The researchers found that 75% of the devices they studied were vulnerable to different kinds of attacks. In many or most cases, these attacks involved capturing and analyzing the traffic between the smart phone and the lock. The researchers notified the vendors of the affected products, but none of them was interested in doing anything about it. And why would they? At the very best, it would mean an expensive and embarrassing public relations campaign to notify consumers that they had purchased a lock with a defect.

This offers a plausible way for your character to do some breaking-and-entering. Maybe she needs to enter the home or storage building of a gadget-lover. She might need to plant some kind of sniffer device near the lock she wants to defeat and leave it there long enough for someone to use the lock. The FTS4BT bluetooth protocol analyzer and packet sniffer looks like a USB device that she could plug in to a Raspberry Pi. Tricking the lock might be as simple as replaying the signal that the sniffer recorded. If the devices doesn’t have access logs (or if the owner doesn’t bother looking at them), your character could come and go as she pleases from then on.

Oh, and don’t use electronic locks in real life. There’s a reason people have used metal keys to secure their stuff for hundreds of years.

Default passwords

A network router is a device which forwards traffic between two networks. Your computer is on one segment of the internet, and your favorite web site is (likely) on a different segment. There’s at least one network router between you and your favorite web site moving the data packets back and forth.

Routers will typically more-or-less work right out of the box, but they generally need some configuration to do their jobs well (and securely). Routers frequently offer a web interface for this: you connect a computer to the router, go to a particular web address (specified by the product’s documentation), and then configure the device for its particular purpose. For example, if you’re setting up a router for an elementary school, you might configure the router to send all web traffic through some kind of content filter.

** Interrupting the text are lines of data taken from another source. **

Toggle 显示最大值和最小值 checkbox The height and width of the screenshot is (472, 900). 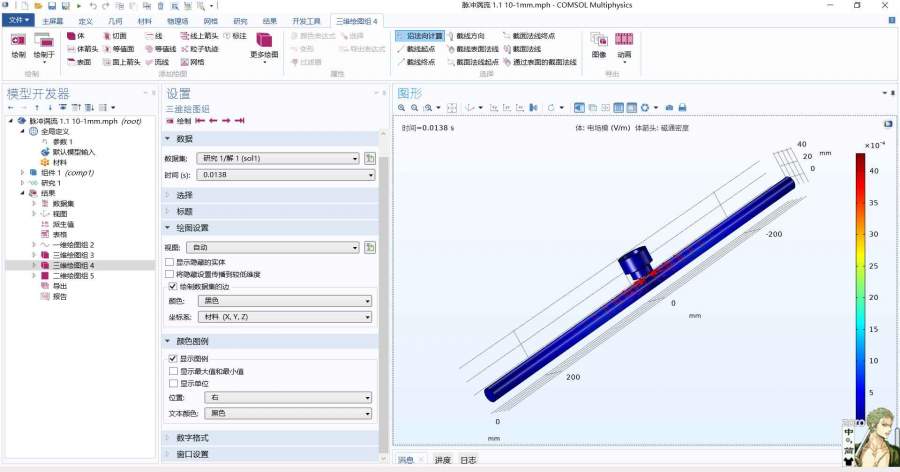pos(172,371)
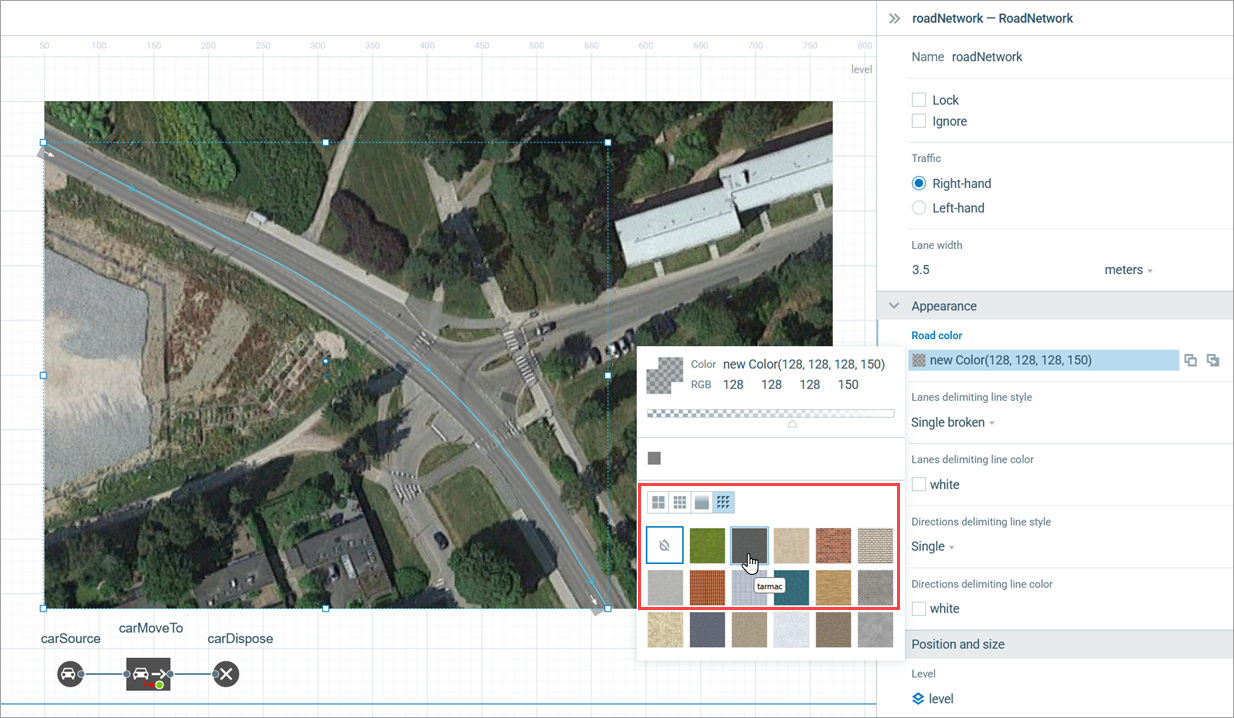Select Left-hand traffic option

coord(919,208)
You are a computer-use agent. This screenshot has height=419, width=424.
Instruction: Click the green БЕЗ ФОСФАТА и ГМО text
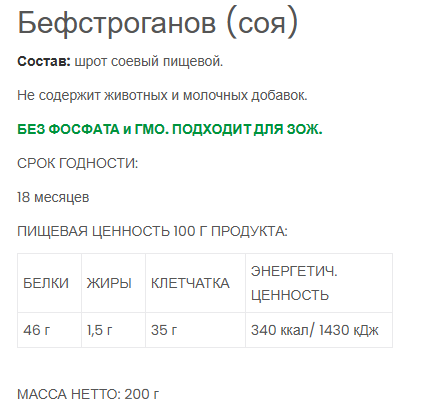pos(93,130)
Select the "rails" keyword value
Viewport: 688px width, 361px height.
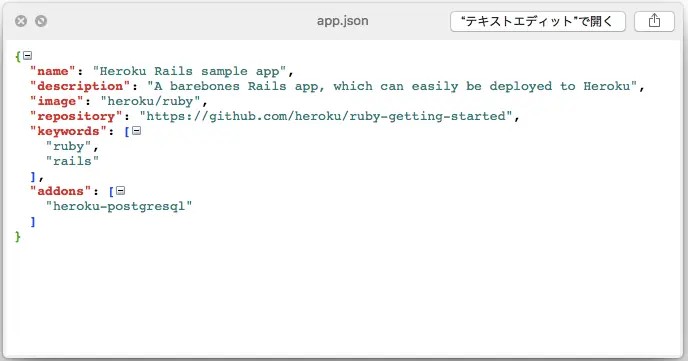tap(72, 161)
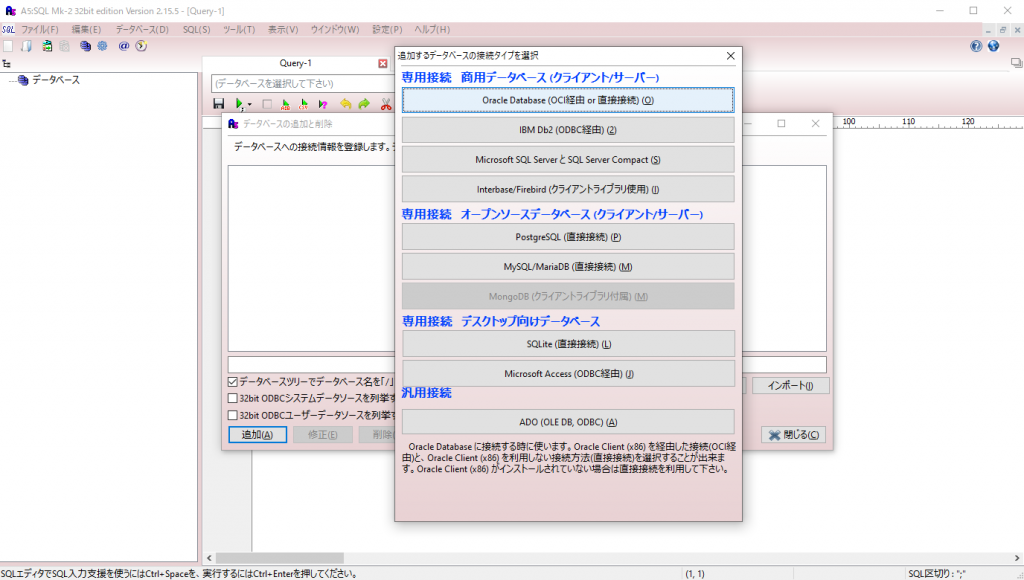Click the blue @ symbol toolbar icon
Screen dimensions: 1024x580
point(124,46)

More and more devices are like this: you buy a shiny new gizmo, connect it to your network, and it offers some feature you can control with an app on your phone. This is the “Internet of Things” (IoT):

Network-enabled security cameras are another interesting example of this kind of thing. Imagine being able to log on to a camera hundreds of miles away, have it take pictures on demand, and view the images.

These devices typically ship with a default password. And that’s the big problem with these things: they don’t necessarily force you to change the password, and those default passwords are well documented and widely available: they’re in the product documentation that the manufacturer probably puts on their web site for anyone to download.

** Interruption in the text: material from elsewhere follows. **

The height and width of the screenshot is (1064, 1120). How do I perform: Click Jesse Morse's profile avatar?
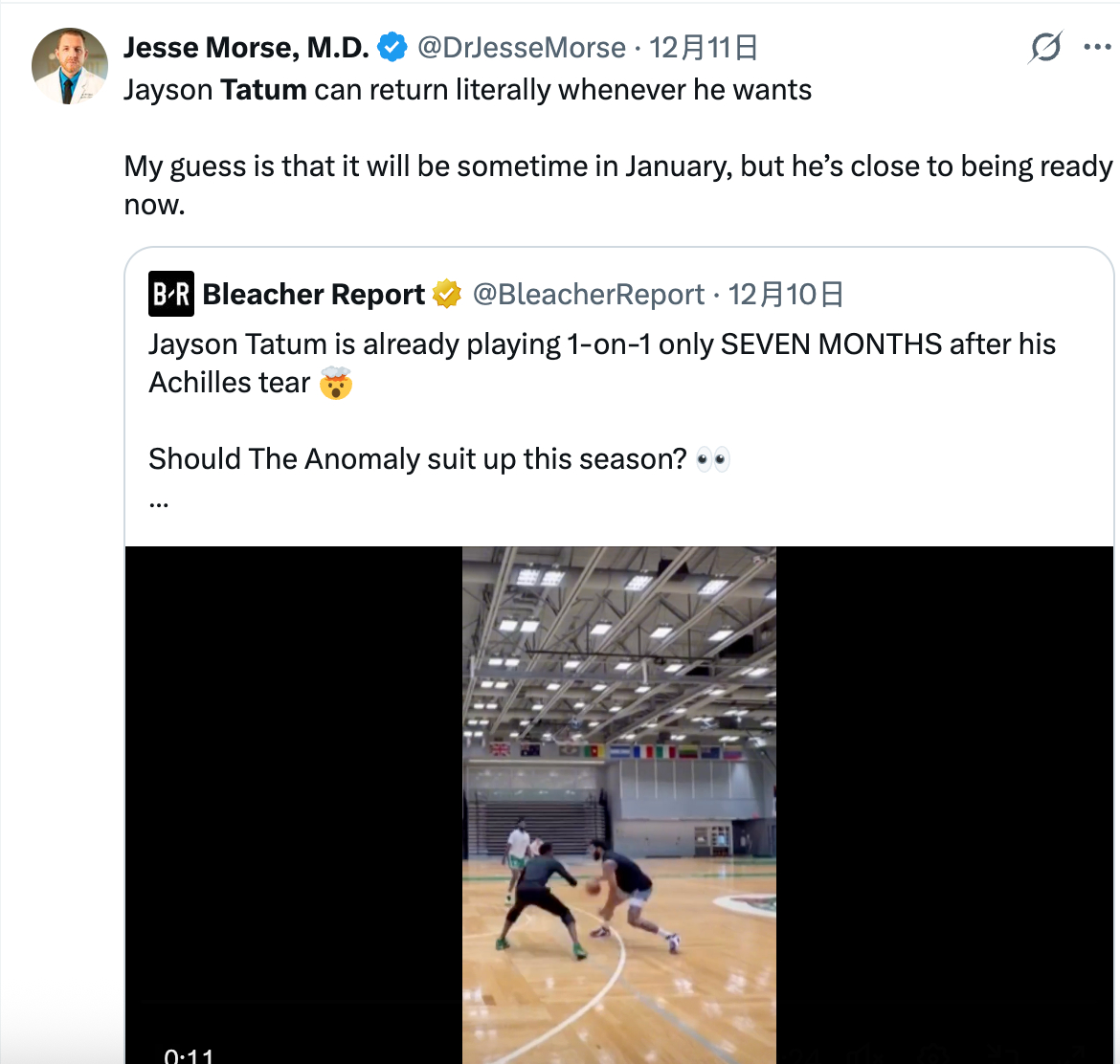pos(70,66)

(Sometimes the manufacturer will try to assign a unique default password to every unit they sell. This is great when they do it right, but sometimes the fail hilariously.)

Shodan and Censys are projects which portscan the internet and make the data available to anyone who wants to look at it. This data often reveals the manufacturer and model number of internet routers. Netgear devices often give the full model number in the remote administration password prompt. And there are web sites (like routerpasswords.com) devoted to making it easy to look up the default password for a particular network device model.

There are two important points to remember here:

  1. If you are writing about a character who wants to compromise a network target, and if she can determine the manufacturer and/or model number of the router protecting her target (either through shodan or by portscanning it herself), she can look up the default password either through something like routerpasswords.com or by downloading product documentation from the manufacturer. If the network pukes at the target haven’t secured their router, your character could add routing table rules allowing her direct access to resources on the internal network.
  2. If you haven’t changed the password on the home router that may be sitting on your desk, now would be a good time to do so. (And unless you REALLY need it, you should disable the remote administration feature which was probably enabled by default.)